# Consigne 1
Reproduisez fidèlement le passage du texte sur le roman « Jeu de société » qui va de « Le destin la » à « par cette rencontre. », ces deux extrémités comprises.

# Texte fourni
▽

Dans l’Angleterre de Margaret Thatcher, Robyn Penrose enseigne la littérature à l’université de Rummidge. Cette jeune universitaire féministe, spécialiste des romans victoriens, vit une situation précaire : son poste d’enseignante n’est que temporaire, dans un contexte de restrictions budgétaires qui frappe durement le monde académique.

Le destin la met sur la route de Vic Wilcox, directeur général d’une entreprise de métallurgie. Dans le cadre de « l’Année de l’Industrie », programme gouvernemental visant à rapprocher université et entreprises, Robyn doit suivre Vic chaque mercredi dans son usine, observer son travail, comprendre ses méthodes. Cette immersion forcée provoque d’abord des étincelles : l’universitaire théoricienne affronte le patron terre-à-terre, chacun défendant ses convictions avec véhémence.

À travers leurs échanges et leurs expériences, Robyn découvre la réalité brutale du monde industriel tandis que Vic s’ouvre peu à peu à la dimension symbolique et romantique de l’existence. Leur rapprochement culmine lors d’une liaison éphémère à Francfort, avant que chacun ne reprenne sa route, transformé par cette rencontre.

Autour du livre

Dernier volet de la trilogie universitaire de David Lodge, « Jeu de société » s’inscrit dans la lignée des romans qui interrogent la société britannique des années 1980, sous l’ère Thatcher. Le cadre temporel choisi – l’année 1986 – permet à Lodge de dresser un tableau acerbe des mutations économiques et sociales qui bouleversent alors le pays : déclin industriel, montée en puissance de la finance, coupes budgétaires dans l’éducation.

△

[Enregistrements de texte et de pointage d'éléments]
▽

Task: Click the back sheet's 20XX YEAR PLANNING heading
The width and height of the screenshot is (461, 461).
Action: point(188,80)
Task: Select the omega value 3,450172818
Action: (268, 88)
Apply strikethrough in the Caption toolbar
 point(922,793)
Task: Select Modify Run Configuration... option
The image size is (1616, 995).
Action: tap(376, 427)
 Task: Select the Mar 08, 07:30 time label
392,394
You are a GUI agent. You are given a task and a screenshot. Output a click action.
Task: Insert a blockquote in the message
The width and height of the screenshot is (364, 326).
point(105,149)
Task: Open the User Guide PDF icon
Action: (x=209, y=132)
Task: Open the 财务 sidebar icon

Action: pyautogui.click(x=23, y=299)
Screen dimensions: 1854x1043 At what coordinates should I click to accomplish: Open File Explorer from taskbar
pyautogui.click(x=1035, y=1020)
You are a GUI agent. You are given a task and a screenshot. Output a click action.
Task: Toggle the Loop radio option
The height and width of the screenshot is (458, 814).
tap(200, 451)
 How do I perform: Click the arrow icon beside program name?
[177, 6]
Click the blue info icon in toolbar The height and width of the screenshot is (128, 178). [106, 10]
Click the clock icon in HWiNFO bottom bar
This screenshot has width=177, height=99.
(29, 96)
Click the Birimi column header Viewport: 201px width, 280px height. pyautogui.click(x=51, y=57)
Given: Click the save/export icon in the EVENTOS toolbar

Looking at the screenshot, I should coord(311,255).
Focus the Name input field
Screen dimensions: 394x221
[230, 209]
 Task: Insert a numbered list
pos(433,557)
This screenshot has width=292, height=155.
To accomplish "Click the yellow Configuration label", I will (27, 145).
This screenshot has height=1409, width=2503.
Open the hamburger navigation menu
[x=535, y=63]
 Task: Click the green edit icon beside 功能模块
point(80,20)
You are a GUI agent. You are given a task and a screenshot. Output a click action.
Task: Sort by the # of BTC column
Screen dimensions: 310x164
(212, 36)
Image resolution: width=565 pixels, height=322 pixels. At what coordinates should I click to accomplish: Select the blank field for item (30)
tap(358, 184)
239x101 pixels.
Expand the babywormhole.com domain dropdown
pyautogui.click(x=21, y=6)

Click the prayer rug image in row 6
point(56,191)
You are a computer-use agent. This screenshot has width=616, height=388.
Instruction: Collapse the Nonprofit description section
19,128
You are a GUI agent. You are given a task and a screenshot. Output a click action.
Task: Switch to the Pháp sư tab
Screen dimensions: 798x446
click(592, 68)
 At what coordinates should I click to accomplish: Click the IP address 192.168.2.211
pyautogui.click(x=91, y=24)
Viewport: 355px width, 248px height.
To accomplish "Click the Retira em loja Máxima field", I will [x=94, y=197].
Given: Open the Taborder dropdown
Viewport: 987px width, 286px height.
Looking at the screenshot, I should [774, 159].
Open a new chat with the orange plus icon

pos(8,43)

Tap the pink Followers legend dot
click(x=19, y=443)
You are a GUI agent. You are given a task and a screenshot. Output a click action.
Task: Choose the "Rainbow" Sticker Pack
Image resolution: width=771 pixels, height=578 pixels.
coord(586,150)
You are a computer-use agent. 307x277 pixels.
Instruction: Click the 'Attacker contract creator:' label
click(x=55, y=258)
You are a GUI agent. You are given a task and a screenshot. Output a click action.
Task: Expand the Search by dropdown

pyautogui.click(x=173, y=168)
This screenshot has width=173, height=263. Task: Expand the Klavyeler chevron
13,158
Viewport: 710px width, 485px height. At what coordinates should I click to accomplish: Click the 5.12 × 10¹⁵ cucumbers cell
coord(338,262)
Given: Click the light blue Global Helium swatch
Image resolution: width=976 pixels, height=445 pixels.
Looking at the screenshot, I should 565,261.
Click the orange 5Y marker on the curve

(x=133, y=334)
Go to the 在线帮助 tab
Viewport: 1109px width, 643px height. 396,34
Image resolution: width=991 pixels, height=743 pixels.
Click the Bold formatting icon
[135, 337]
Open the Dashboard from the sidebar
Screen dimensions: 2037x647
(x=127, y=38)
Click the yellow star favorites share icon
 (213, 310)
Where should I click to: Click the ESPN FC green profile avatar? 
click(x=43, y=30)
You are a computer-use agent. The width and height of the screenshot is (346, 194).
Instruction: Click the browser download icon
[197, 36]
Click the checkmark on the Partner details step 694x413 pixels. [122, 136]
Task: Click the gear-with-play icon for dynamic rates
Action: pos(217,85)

△

# Consigne 2
Convertissez en tableau Markdown les lignes des enregistrements qui vont du début jusqu'à la ligne contenant « point(922,793) » incluse, sans les lignes vides, avec les colonnes « Numéro » et « Ligne ».

# Réponse 1
Le destin la met sur la route de Vic Wilcox, directeur général d’une entreprise de métallurgie. Dans le cadre de « l’Année de l’Industrie », programme gouvernemental visant à rapprocher université et entreprises, Robyn doit suivre Vic chaque mercredi dans son usine, observer son travail, comprendre ses méthodes. Cette immersion forcée provoque d’abord des étincelles : l’universitaire théoricienne affronte le patron terre-à-terre, chacun défendant ses convictions avec véhémence.

À travers leurs échanges et leurs expériences, Robyn découvre la réalité brutale du monde industriel tandis que Vic s’ouvre peu à peu à la dimension symbolique et romantique de l’existence. Leur rapprochement culmine lors d’une liaison éphémère à Francfort, avant que chacun ne reprenne sa route, transformé par cette rencontre.

# Réponse 2
| Numéro | Ligne |
|---|---|
| 1 | Task: Click the back sheet's 20XX YEAR PLANNING heading |
| 2 | The width and height of the screenshot is (461, 461). |
| 3 | Action: point(188,80) |
| 4 | Task: Select the omega value 3,450172818 |
| 5 | Action: (268, 88) |
| 6 | Apply strikethrough in the Caption toolbar |
| 7 |  point(922,793) |